=== Begin Enclosure ===

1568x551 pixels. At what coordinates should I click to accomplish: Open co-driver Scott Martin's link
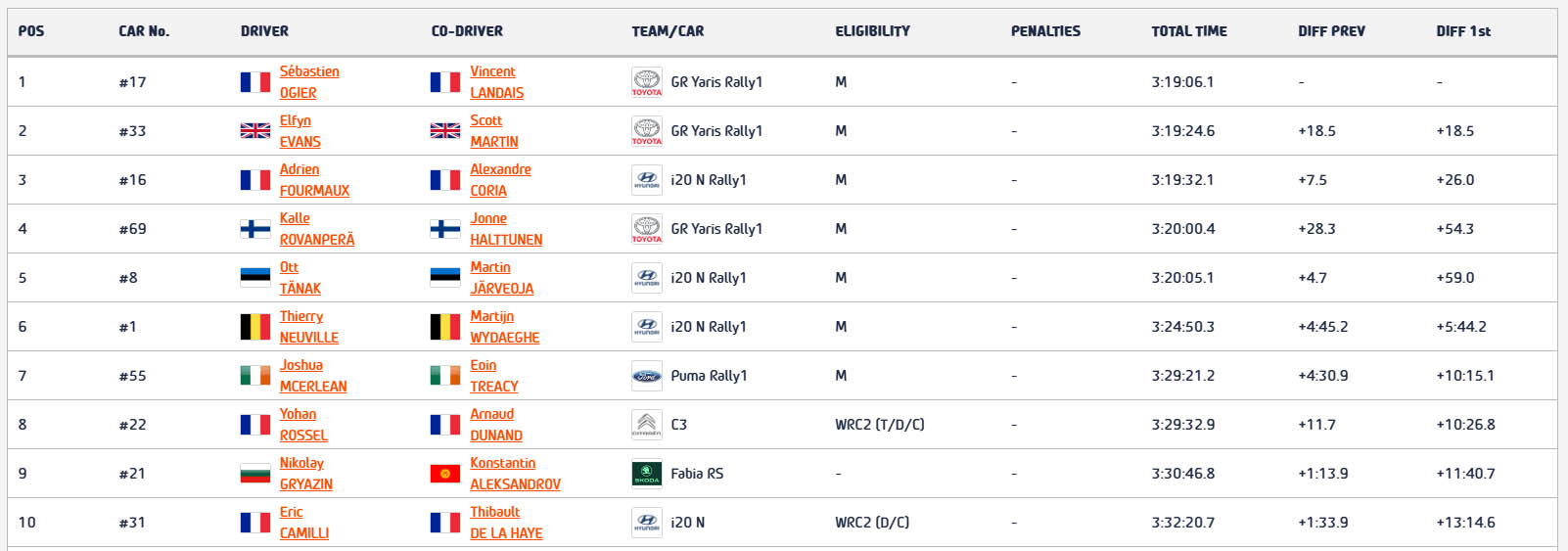point(494,131)
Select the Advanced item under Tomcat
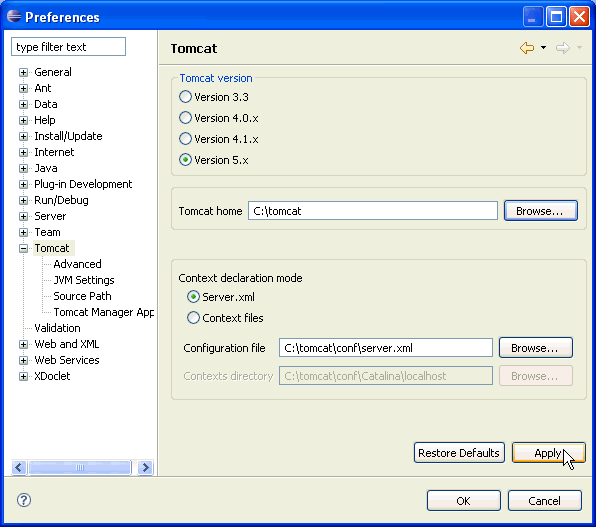Viewport: 596px width, 527px height. click(77, 264)
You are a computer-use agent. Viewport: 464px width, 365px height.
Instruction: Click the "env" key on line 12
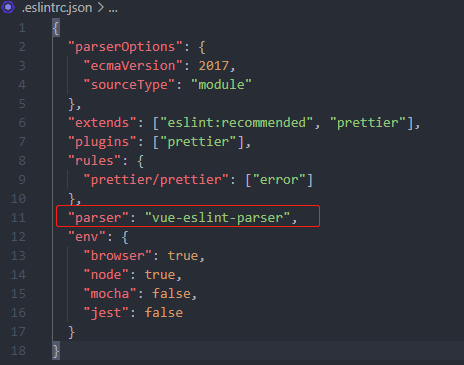click(x=87, y=237)
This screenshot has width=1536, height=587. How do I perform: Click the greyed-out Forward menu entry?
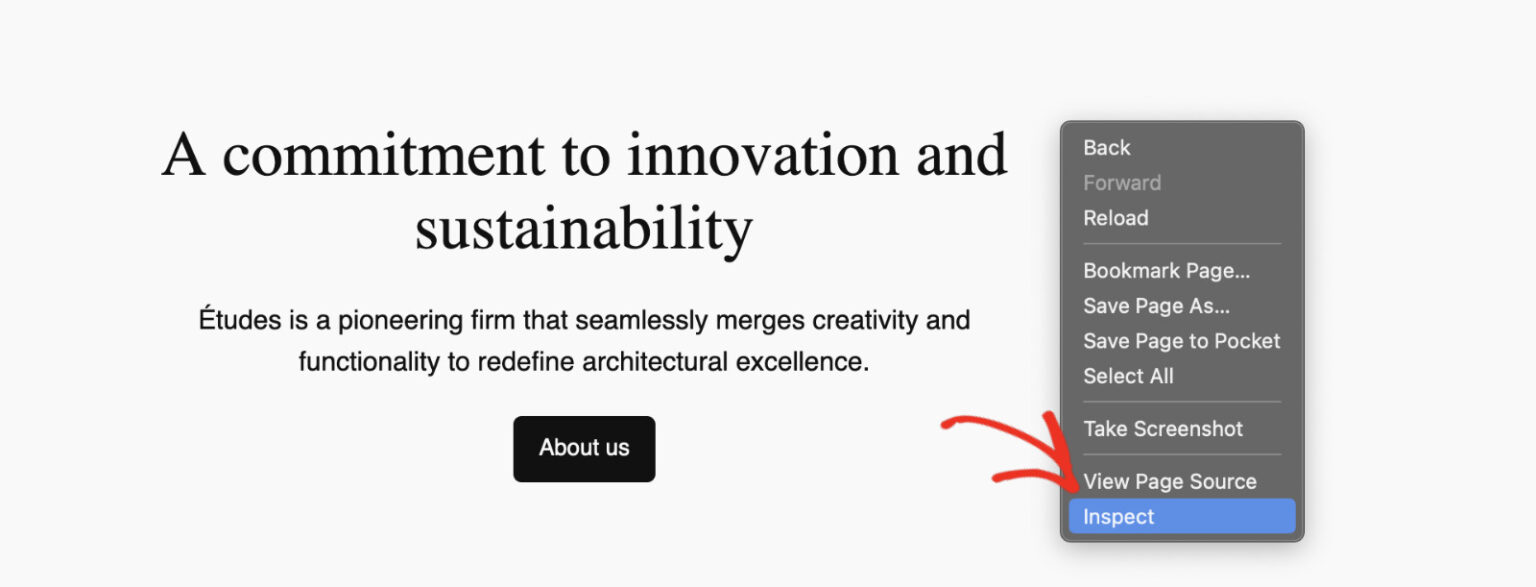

=== End Enclosure ===

Task description: Only text belongs in the copy: repeat each line of the data exactly and leave out the pictures.

Task solution:
1568x551 pixels. At what coordinates should I click to accomplish: Open co-driver Scott Martin's link
point(494,131)
Select the Advanced item under Tomcat
Viewport: 596px width, 527px height. click(77, 264)
You are a computer-use agent. Viewport: 464px width, 365px height.
Instruction: Click the "env" key on line 12
click(x=87, y=237)
This screenshot has width=1536, height=587. How do I perform: Click the greyed-out Forward menu entry?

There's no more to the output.